* _Source document_:
## BEGIN
Monthly Archives: November 2012

Top ten things every Christian should be thankful for

10.  The First Amendment to the United States Constitution, which guarantees that “Congress shall make no law respecting an establishment of religion, or prohibiting the free exercise thereof; or abridging the freedom of speech, or of the press; or the right of the people peaceably to assemble, and to petition the Government for a redress of grievances.”  This means that in the U.S., Christians are allowed to worship Jesus Christ, go to church whenever they feel like it, and publish little blogs like this one without any interference – or encouragement – from the government. 

9.  The fact the First Amendment to the United State Constitution also preserves the rights of non-Christians and that many Christians do, in fact, value this.

8.  A two-thousand year history of countless individuals wrestling with the outrageous claims of our faith.  Now, from where I’m sitting, some of them got some things very, very, VERY wrong; for example, the notion of predestination first put forth (to my knowledge) by the father of the Protestant Reformation…Saint Augustine.  But for every point made about our faith over the centuries, there are countless counterpoints and it behooves us to consider the many well-considered alternative views written by people of profound faith and exceptional intelligence.
## END
* _Record list_:
## BEGIN
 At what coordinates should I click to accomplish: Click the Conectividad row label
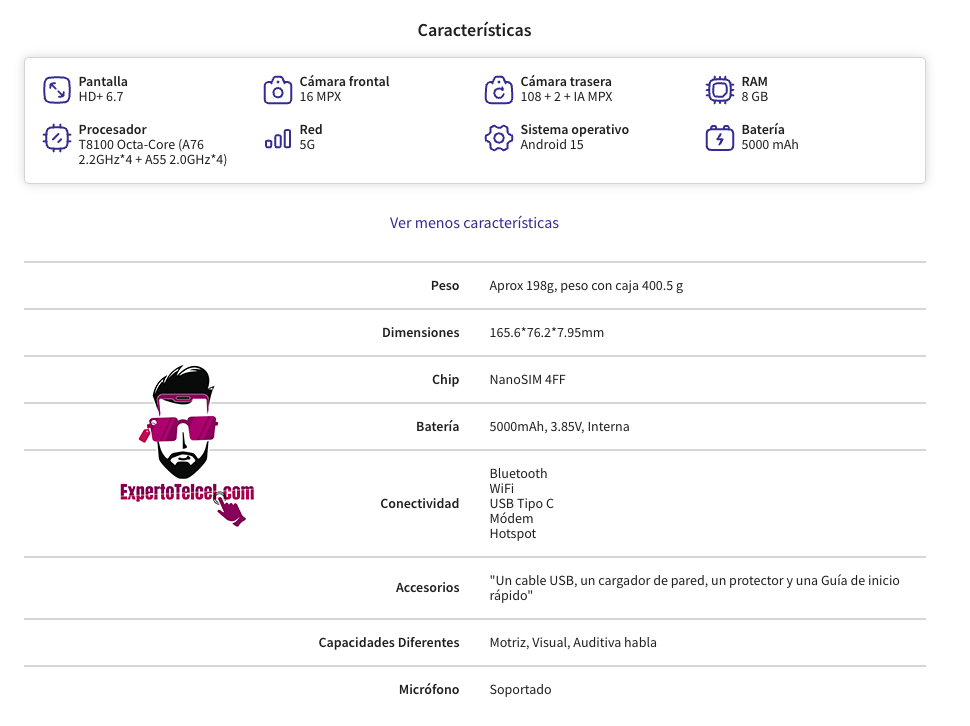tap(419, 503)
## END
## BEGIN
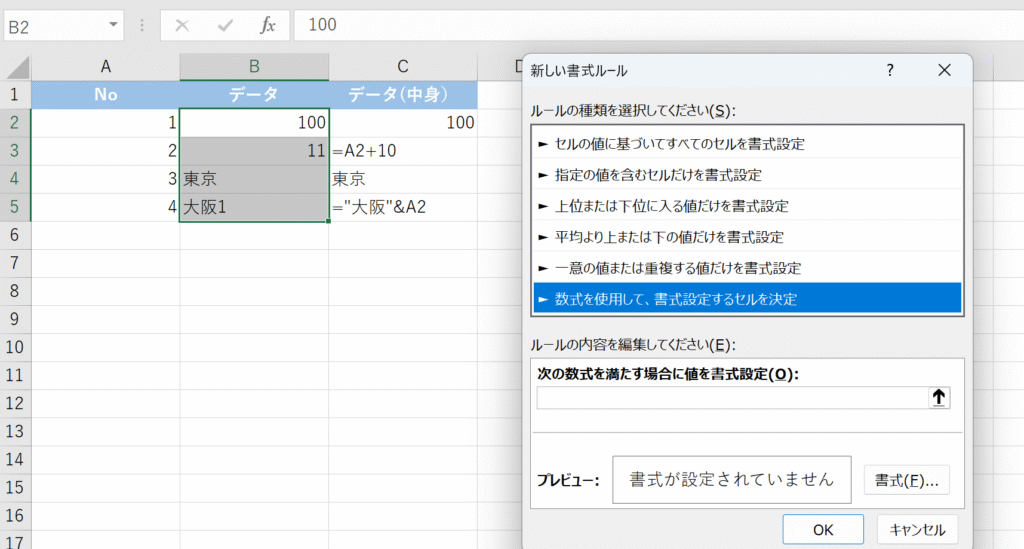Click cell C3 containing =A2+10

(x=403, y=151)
## END
* _Requests_:
(a) Does the thankfulness post agree with each of these statements: (i) the First Amendment also preserves the rights of non-Christians, (ii) the government encourages Christians to worship, (iii) the faith has a history of one thousand years? Answer yes or no for each, quoting the words of the post that decide it.
(b) Print the thankfulness post from "10.  The First" to "from the government.".
(c) Proceed with the thankfulness post from the point where it stops.
The listing comes from a source separate from the thankfulness post.

* _Per-task outputs_:
(a)
(i) Yes: "the First Amendment to the United State Constitution also preserves the rights of non-Christians"
(ii) No: "without any interference – or encouragement – from the government"
(iii) No: "A two-thousand year history of countless individuals wrestling with the outrageous claims of our faith"

(b)
10.  The First Amendment to the United States Constitution, which guarantees that “Congress shall make no law respecting an establishment of religion, or prohibiting the free exercise thereof; or abridging the freedom of speech, or of the press; or the right of the people peaceably to assemble, and to petition the Government for a redress of grievances.”  This means that in the U.S., Christians are allowed to worship Jesus Christ, go to church whenever they feel like it, and publish little blogs like this one without any interference – or encouragement – from the government.

(c)
7.  Theology.  There’s nothing quite like it in any other religion, although Judaism scholars have been dabbling in the enterprise since WWII.  Incarnation, atonement, resurrection, and that pesky Trinity are so unbelievable, and yet so compelling, Christians had to invent a whole liberal arts discipline just to talk about it. 

6.  Three very different Christian traditions:  Orthodoxy, Catholicism, and Protestantism.  Truly, a little something for everyone.

5.  At least four different Biblical canons:  66 books in the Protestant Bible; 79 books in the Orthodox Bible[i]; 80 books in the Slavonic Bible; and 73 books in the Catholic Bible.[ii] 

4.  Non-Christian people of faith.  These folks have so much to teach Christians.  From Buddhist friends, I’ve learned how to pray without doing all the talking.  From Mormon[iii] friends, I’ve learned the importance of congregational members doing the business of church.  From Wiccan and pagan friends, I’ve learned the significance of sacred space.  From Muslim friends, I’ve been reminded of the value of intimate engagement with sacred text.  From Jewish friends, I’ve be reminded of the value of academic engagement with sacred text.  None of this detracts from my Christian faith one measly iota; on the contrary, I am a better Christian for the fresh perspectives and spiritual gifts that people of other faiths have shared with me.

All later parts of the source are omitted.